GIVEN EXERCISE A
Copy word for word the portion of the lot essay on the pink gold Patek Philippe reference 1518 that begins at the words "Outstandingly preserved, the" and stops after the words "of collectors worldwide.".

==== SELECTED PASSAGE

Lot Essay
It is a rare occasion indeed when a vintage Patek Philippe wristwatch of such global importance is seen on the open market today. It can be said without exaggeration that the present pink gold reference 1518 would be a sensational centrepiece in any of the world's most important collections. It is always exciting when any reference 1518, one of the rarest and most significant of all Patek Philippe watches, is offered at auction and even more so when that watch is one of only 58 pieces that were made in pink gold and one of only 45 known publicly today. Of those 45 known surviving pink gold examples, the present watch is one of the finest preserved of all. Moreover, this spectacular perpetual calendar chronograph is one of only two publicly known pink gold reference 1518s with the days of the week and months calendar indications in Portuguese.
Patek Philippe itself regards the reference 1518 as one of the models that represent the true custodians of their heritage, indeed reference 1518, showcased here by this stunning pink gold second series watch is hard to beat as one of the all-time classics.
Outstandingly preserved, the case has not been overpolished and has developed the light patina of age to the gold that only comes from many years of careful storage. The exceptional condition is underlined by the case’s full proportions and still legible hallmarks to the outside of the upper right lug and the lower left side of the band. The most striking feature of this watch is however its astoundingly attractive dial. Virtually untouched, with only the smallest of blemishes, it is no surprise that the hard enamel signature and scales are as raised as to be expected, even the day and month windows impress by the pristineness of the black enamel text on white background.
By far one of the best and certainly most charismatic reference 1518 to be offered in public in recent years, the present specimen is certain to attract the undivided attention of collectors worldwide.
The Dial
Second series, Mark 2, made by Stern Frères on a silver plate base, with engraved enamelled short Patek Philippe, Genève signature, engraved sunken registers, matte silver ‘satiné-opalin’ surface finish, engraved-enamelled seconds scale, tachymeter scale, date and 30-minute register. The moon phase is artisan enamelled on a gold base plate. The ‘feuille’ hour and minutes hands are gold, the subsidiary seconds hand, chronograph and the register hand are made from flamed blued steel.

========
==== GIVEN INFORMATION

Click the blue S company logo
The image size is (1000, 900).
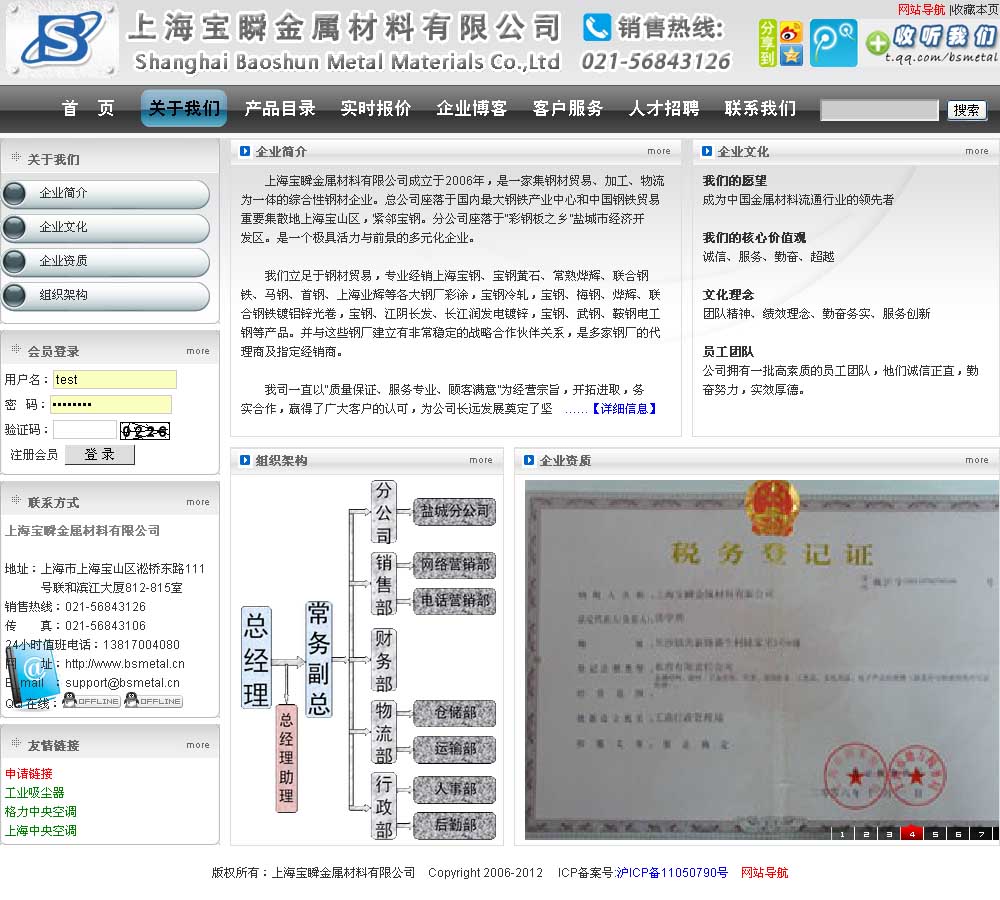point(60,42)
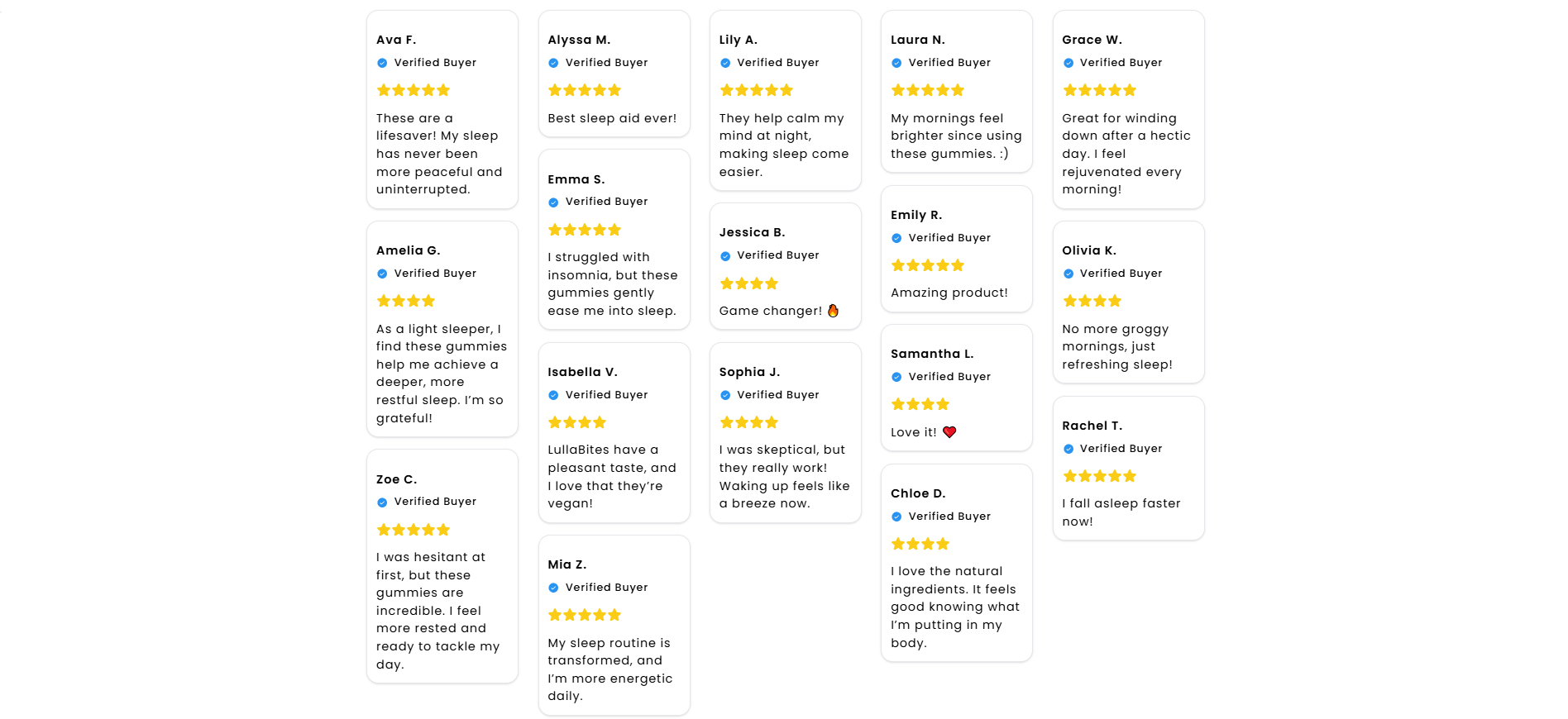Click the four-star rating on Amelia G.'s review

pyautogui.click(x=405, y=301)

========

GIVEN EXERCISE B
Quote every line of the records that come after the watch essay, character for character, and leave the pictures out.

OUTPUT A
Outstandingly preserved, the case has not been overpolished and has developed the light patina of age to the gold that only comes from many years of careful storage. The exceptional condition is underlined by the case’s full proportions and still legible hallmarks to the outside of the upper right lug and the lower left side of the band. The most striking feature of this watch is however its astoundingly attractive dial. Virtually untouched, with only the smallest of blemishes, it is no surprise that the hard enamel signature and scales are as raised as to be expected, even the day and month windows impress by the pristineness of the black enamel text on white background.
By far one of the best and certainly most charismatic reference 1518 to be offered in public in recent years, the present specimen is certain to attract the undivided attention of collectors worldwide.

OUTPUT B
Click the blue S company logo
The image size is (1000, 900).
point(60,42)
Click the four-star rating on Amelia G.'s review

pyautogui.click(x=405, y=301)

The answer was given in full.